Please set down the entries below once more, exactly.
=== Provided entries ===
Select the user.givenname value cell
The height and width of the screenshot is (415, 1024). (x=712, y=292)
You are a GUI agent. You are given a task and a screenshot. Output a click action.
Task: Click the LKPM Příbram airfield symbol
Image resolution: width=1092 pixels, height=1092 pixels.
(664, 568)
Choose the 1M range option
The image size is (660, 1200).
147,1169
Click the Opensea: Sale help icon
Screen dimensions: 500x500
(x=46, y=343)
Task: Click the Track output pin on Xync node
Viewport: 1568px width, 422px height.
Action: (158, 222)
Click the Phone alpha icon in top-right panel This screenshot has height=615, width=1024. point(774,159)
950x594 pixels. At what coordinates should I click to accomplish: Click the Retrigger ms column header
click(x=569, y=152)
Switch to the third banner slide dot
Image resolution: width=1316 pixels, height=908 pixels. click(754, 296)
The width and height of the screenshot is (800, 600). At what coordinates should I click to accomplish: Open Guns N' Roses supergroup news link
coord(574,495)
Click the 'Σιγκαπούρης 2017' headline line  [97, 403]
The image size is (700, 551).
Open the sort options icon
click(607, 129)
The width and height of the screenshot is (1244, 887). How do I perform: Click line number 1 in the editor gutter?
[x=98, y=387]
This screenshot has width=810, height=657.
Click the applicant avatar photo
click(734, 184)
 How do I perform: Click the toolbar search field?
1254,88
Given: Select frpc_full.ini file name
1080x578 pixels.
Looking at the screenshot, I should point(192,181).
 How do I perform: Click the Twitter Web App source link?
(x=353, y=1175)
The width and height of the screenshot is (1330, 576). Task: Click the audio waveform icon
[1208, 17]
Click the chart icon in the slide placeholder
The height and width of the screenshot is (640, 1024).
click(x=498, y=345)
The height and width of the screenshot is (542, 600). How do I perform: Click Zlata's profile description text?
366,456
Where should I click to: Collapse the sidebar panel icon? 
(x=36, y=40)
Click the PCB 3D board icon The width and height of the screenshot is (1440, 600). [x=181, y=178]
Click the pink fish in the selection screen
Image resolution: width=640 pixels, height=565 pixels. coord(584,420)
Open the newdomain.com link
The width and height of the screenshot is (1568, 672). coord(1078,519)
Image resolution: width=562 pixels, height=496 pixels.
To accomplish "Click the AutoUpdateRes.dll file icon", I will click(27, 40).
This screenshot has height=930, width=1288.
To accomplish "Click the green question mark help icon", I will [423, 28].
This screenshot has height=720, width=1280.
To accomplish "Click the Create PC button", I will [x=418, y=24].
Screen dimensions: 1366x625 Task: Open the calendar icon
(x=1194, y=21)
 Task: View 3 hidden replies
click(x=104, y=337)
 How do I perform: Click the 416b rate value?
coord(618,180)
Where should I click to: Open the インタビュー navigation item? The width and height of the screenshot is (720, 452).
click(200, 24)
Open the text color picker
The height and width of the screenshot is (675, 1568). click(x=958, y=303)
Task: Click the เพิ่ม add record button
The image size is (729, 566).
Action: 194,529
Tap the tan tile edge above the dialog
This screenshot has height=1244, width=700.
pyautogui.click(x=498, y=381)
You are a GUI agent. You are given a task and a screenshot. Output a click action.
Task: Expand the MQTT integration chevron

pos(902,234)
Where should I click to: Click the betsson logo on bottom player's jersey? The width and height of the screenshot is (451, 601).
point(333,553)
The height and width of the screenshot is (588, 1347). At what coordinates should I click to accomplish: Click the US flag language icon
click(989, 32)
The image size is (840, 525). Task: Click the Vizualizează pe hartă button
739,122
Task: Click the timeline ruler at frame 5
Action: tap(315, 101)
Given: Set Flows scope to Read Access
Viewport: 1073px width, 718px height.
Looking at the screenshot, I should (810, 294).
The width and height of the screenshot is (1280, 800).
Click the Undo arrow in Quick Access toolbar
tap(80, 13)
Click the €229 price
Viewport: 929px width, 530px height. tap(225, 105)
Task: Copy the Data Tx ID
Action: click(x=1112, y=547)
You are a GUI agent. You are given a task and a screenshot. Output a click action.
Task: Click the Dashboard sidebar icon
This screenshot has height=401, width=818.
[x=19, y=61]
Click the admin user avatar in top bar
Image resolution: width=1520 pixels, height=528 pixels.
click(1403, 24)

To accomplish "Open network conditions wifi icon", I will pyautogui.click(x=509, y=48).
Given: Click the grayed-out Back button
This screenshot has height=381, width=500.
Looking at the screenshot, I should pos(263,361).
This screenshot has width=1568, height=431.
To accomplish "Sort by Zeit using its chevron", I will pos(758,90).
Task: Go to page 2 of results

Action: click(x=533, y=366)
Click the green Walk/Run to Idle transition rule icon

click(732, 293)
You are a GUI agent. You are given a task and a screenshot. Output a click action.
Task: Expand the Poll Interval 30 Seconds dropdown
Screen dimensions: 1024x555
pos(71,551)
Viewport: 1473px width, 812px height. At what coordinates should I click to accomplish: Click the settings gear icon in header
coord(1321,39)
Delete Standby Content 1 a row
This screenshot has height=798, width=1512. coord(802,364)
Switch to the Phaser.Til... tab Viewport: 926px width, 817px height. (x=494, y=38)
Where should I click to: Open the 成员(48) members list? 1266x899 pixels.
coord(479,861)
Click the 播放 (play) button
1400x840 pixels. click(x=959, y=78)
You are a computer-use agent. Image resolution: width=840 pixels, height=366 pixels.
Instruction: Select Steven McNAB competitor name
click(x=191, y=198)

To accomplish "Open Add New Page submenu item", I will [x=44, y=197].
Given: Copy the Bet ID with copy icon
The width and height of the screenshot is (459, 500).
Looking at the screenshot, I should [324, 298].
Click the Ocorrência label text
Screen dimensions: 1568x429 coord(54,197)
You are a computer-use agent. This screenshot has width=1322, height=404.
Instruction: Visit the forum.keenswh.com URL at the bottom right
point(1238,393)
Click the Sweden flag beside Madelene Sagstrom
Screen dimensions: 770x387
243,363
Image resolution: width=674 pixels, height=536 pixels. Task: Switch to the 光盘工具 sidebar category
===
*Reply*:
Select the user.givenname value cell
The height and width of the screenshot is (415, 1024). (x=712, y=292)
You are a GUI agent. You are given a task and a screenshot. Output a click action.
Task: Click the LKPM Příbram airfield symbol
Image resolution: width=1092 pixels, height=1092 pixels.
(664, 568)
Choose the 1M range option
The image size is (660, 1200).
147,1169
Click the Opensea: Sale help icon
Screen dimensions: 500x500
(x=46, y=343)
Task: Click the Track output pin on Xync node
Viewport: 1568px width, 422px height.
Action: (158, 222)
Click the Phone alpha icon in top-right panel This screenshot has height=615, width=1024. point(774,159)
950x594 pixels. At what coordinates should I click to accomplish: Click the Retrigger ms column header
click(x=569, y=152)
Switch to the third banner slide dot
Image resolution: width=1316 pixels, height=908 pixels. click(754, 296)
The width and height of the screenshot is (800, 600). At what coordinates should I click to accomplish: Open Guns N' Roses supergroup news link
coord(574,495)
Click the 'Σιγκαπούρης 2017' headline line  [97, 403]
The image size is (700, 551).
Open the sort options icon
click(607, 129)
The width and height of the screenshot is (1244, 887). How do I perform: Click line number 1 in the editor gutter?
[x=98, y=387]
This screenshot has width=810, height=657.
Click the applicant avatar photo
click(734, 184)
 How do I perform: Click the toolbar search field?
1254,88
Given: Select frpc_full.ini file name
1080x578 pixels.
Looking at the screenshot, I should point(192,181).
 How do I perform: Click the Twitter Web App source link?
(x=353, y=1175)
The width and height of the screenshot is (1330, 576). Task: Click the audio waveform icon
[1208, 17]
Click the chart icon in the slide placeholder
The height and width of the screenshot is (640, 1024).
click(x=498, y=345)
The height and width of the screenshot is (542, 600). How do I perform: Click Zlata's profile description text?
366,456
Where should I click to: Collapse the sidebar panel icon? 
(x=36, y=40)
Click the PCB 3D board icon The width and height of the screenshot is (1440, 600). [x=181, y=178]
Click the pink fish in the selection screen
Image resolution: width=640 pixels, height=565 pixels. coord(584,420)
Open the newdomain.com link
The width and height of the screenshot is (1568, 672). coord(1078,519)
Image resolution: width=562 pixels, height=496 pixels.
To accomplish "Click the AutoUpdateRes.dll file icon", I will click(27, 40).
This screenshot has height=930, width=1288.
To accomplish "Click the green question mark help icon", I will [423, 28].
This screenshot has height=720, width=1280.
To accomplish "Click the Create PC button", I will [x=418, y=24].
Screen dimensions: 1366x625 Task: Open the calendar icon
(x=1194, y=21)
 Task: View 3 hidden replies
click(x=104, y=337)
 How do I perform: Click the 416b rate value?
coord(618,180)
Where should I click to: Open the インタビュー navigation item? The width and height of the screenshot is (720, 452).
click(200, 24)
Open the text color picker
The height and width of the screenshot is (675, 1568). click(x=958, y=303)
Task: Click the เพิ่ม add record button
The image size is (729, 566).
Action: 194,529
Tap the tan tile edge above the dialog
This screenshot has height=1244, width=700.
pyautogui.click(x=498, y=381)
You are a GUI agent. You are given a task and a screenshot. Output a click action.
Task: Expand the MQTT integration chevron

pos(902,234)
Where should I click to: Click the betsson logo on bottom player's jersey? The width and height of the screenshot is (451, 601).
point(333,553)
The height and width of the screenshot is (588, 1347). At what coordinates should I click to accomplish: Click the US flag language icon
click(989, 32)
The image size is (840, 525). Task: Click the Vizualizează pe hartă button
739,122
Task: Click the timeline ruler at frame 5
Action: tap(315, 101)
Given: Set Flows scope to Read Access
Viewport: 1073px width, 718px height.
Looking at the screenshot, I should (810, 294).
The width and height of the screenshot is (1280, 800).
Click the Undo arrow in Quick Access toolbar
tap(80, 13)
Click the €229 price
Viewport: 929px width, 530px height. tap(225, 105)
Task: Copy the Data Tx ID
Action: click(x=1112, y=547)
You are a GUI agent. You are given a task and a screenshot. Output a click action.
Task: Click the Dashboard sidebar icon
This screenshot has height=401, width=818.
[x=19, y=61]
Click the admin user avatar in top bar
Image resolution: width=1520 pixels, height=528 pixels.
click(1403, 24)

To accomplish "Open network conditions wifi icon", I will pyautogui.click(x=509, y=48).
Given: Click the grayed-out Back button
This screenshot has height=381, width=500.
Looking at the screenshot, I should pos(263,361).
This screenshot has width=1568, height=431.
To accomplish "Sort by Zeit using its chevron", I will pos(758,90).
Task: Go to page 2 of results

Action: click(x=533, y=366)
Click the green Walk/Run to Idle transition rule icon

click(732, 293)
You are a GUI agent. You are given a task and a screenshot. Output a click action.
Task: Expand the Poll Interval 30 Seconds dropdown
Screen dimensions: 1024x555
pos(71,551)
Viewport: 1473px width, 812px height. At what coordinates should I click to accomplish: Click the settings gear icon in header
coord(1321,39)
Delete Standby Content 1 a row
This screenshot has height=798, width=1512. coord(802,364)
Switch to the Phaser.Til... tab Viewport: 926px width, 817px height. (x=494, y=38)
Where should I click to: Open the 成员(48) members list? 1266x899 pixels.
coord(479,861)
Click the 播放 (play) button
1400x840 pixels. click(x=959, y=78)
You are a computer-use agent. Image resolution: width=840 pixels, height=366 pixels.
Instruction: Select Steven McNAB competitor name
click(x=191, y=198)

To accomplish "Open Add New Page submenu item", I will [x=44, y=197].
Given: Copy the Bet ID with copy icon
The width and height of the screenshot is (459, 500).
Looking at the screenshot, I should [324, 298].
Click the Ocorrência label text
Screen dimensions: 1568x429 coord(54,197)
You are a computer-use agent. This screenshot has width=1322, height=404.
Instruction: Visit the forum.keenswh.com URL at the bottom right
point(1238,393)
Click the Sweden flag beside Madelene Sagstrom
Screen dimensions: 770x387
243,363
Image resolution: width=674 pixels, height=536 pixels. Task: Switch to the 光盘工具 sidebar category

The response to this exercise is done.